The Witcher Reviews

A trio of new reviews for Atari and CD Projekt's The Witcher have descended upon us on this Halloween. The first is at Hooked Gamers with an overall score of 8/10:
The Witcher is a fantastic example of what a creative team can do with a deep universe such as the world created by Andrzej Sapkowski. Give this team a powerful engine and a lot of freedom to interpret the source materials, and the result is a simply fabulous Next-Gen game that oozes style and ambiance. The beauty of it all is that it really doesn't matter whether or not you have read the books.

The second is at Kotaku with no overall score:
I love The Witcher. Well, I love most of The Witcher. The story line, the combat, the characters, the environments...I love just about every aspect of the game. Having said that, I can't play for more than a couple of hours at a time until the load time issues drive me completely insane. It's really tragic that a game with so much replay potential has this one, huge, glaring flaw that makes me want to set it aside rather than go through it again. Perhaps a patch down the road will address the issue, but until then be prepared to wait.

And the third is at GameDaily with an overall score of 6/10:
The Witcher also has a day and night cycle, with the worst monsters coming out in the evening. Although there's nothing wrong with this, areas to rest and further the clock are spread out, and nothing is quite as annoying as waiting for some NPC to wake up, or for the sun to set so that some monsters can finally rise out of the water, but all of these issues build up to a larger one.

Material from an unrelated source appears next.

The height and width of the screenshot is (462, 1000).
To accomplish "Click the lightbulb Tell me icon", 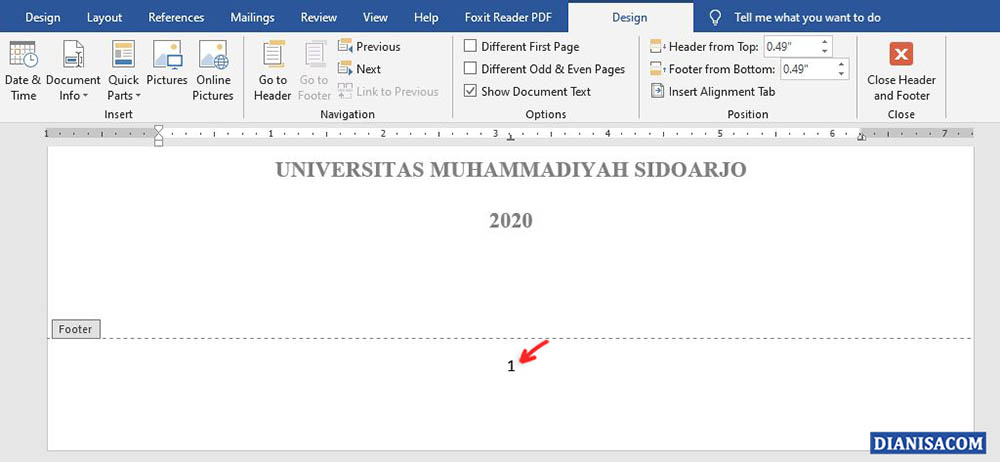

It's hard to care about the story or any of the characters. Even though the game graphics generate some pretty good looking characters, they all lack facial expressions, and most don't even use hand gestures. With that said, characters rattle off lines while staring blankly into space, like statues with moving mouths. This game even has the silly role-playing convention where players can walk into any house and poke through the cupboards, cabinets and chests to take anything they please without repercussions. Then toss in the side story about non-human races like Dwarves and Elves forming guerilla squads against humans, and the narrative becomes almost impossible to take seriously, especially since the humans nicknamed these groups "squirrels."

It doesn't sound like that guy at GameDaily likes role-playing games at all. And, for the record, you don't have to wait for NPCs to wake up before speaking to them.